DESCRIPTION OF THE TASK
Convert the listing from the line with "Open the basemap gallery grid icon" to the line with "point(416,254)" into a JSON list of strings, one string per line, with blank lines omitted. Leave the pictures out.

EXERCISE MATERIAL
- - - - - - -

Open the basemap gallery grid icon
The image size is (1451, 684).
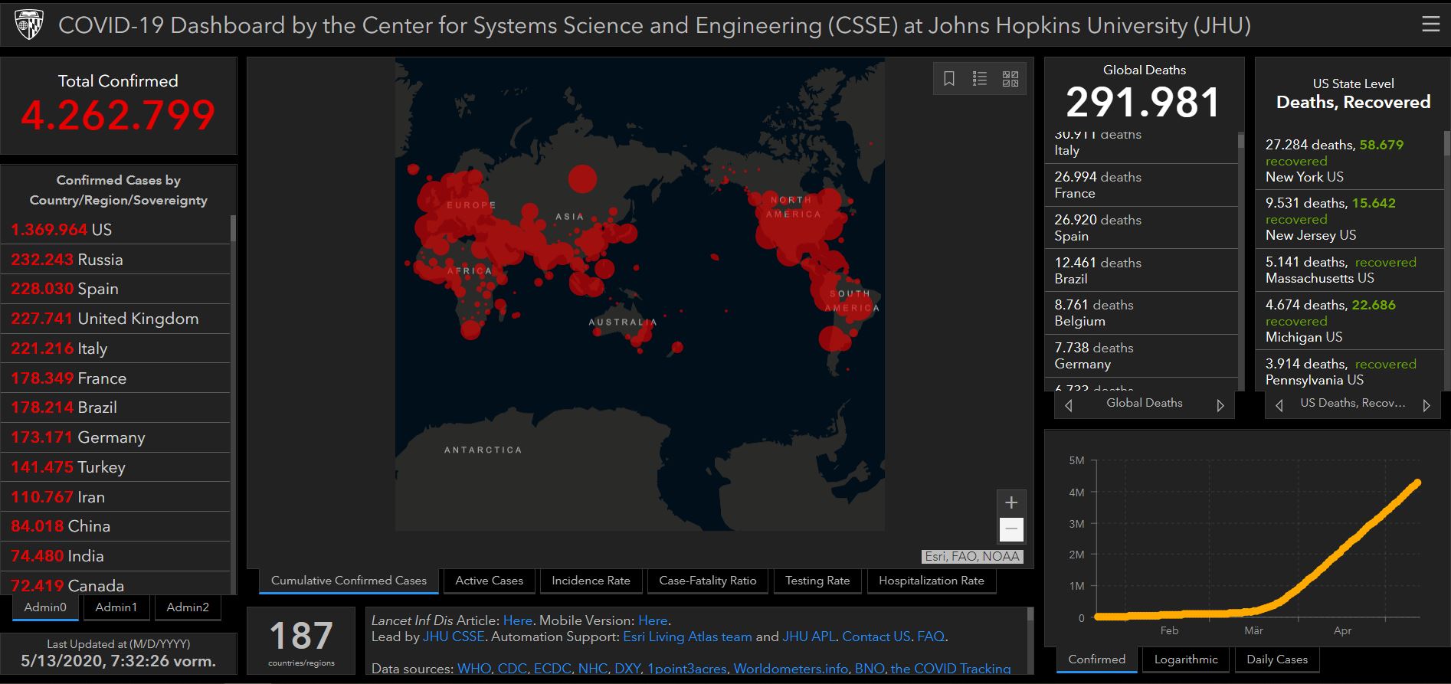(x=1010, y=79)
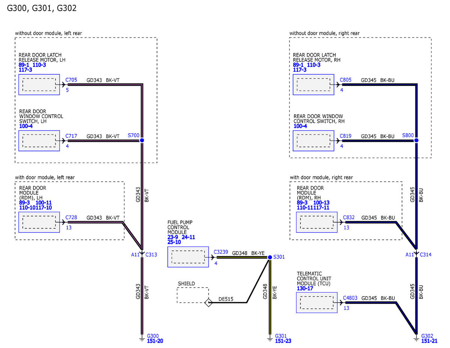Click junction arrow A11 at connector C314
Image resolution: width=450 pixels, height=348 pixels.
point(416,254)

- - - - - - -

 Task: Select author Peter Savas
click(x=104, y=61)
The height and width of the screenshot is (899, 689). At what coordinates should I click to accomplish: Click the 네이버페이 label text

- - - - - - -

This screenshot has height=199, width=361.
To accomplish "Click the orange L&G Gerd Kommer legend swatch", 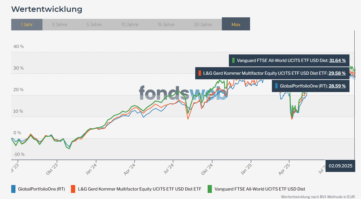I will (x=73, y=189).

- - - - - - -

SOLUTION TO THE EXERCISE
[
  "Open the basemap gallery grid icon",
  "The image size is (1451, 684).",
  "(x=1010, y=79)",
  "Click junction arrow A11 at connector C314",
  "Image resolution: width=450 pixels, height=348 pixels.",
  "point(416,254)"
]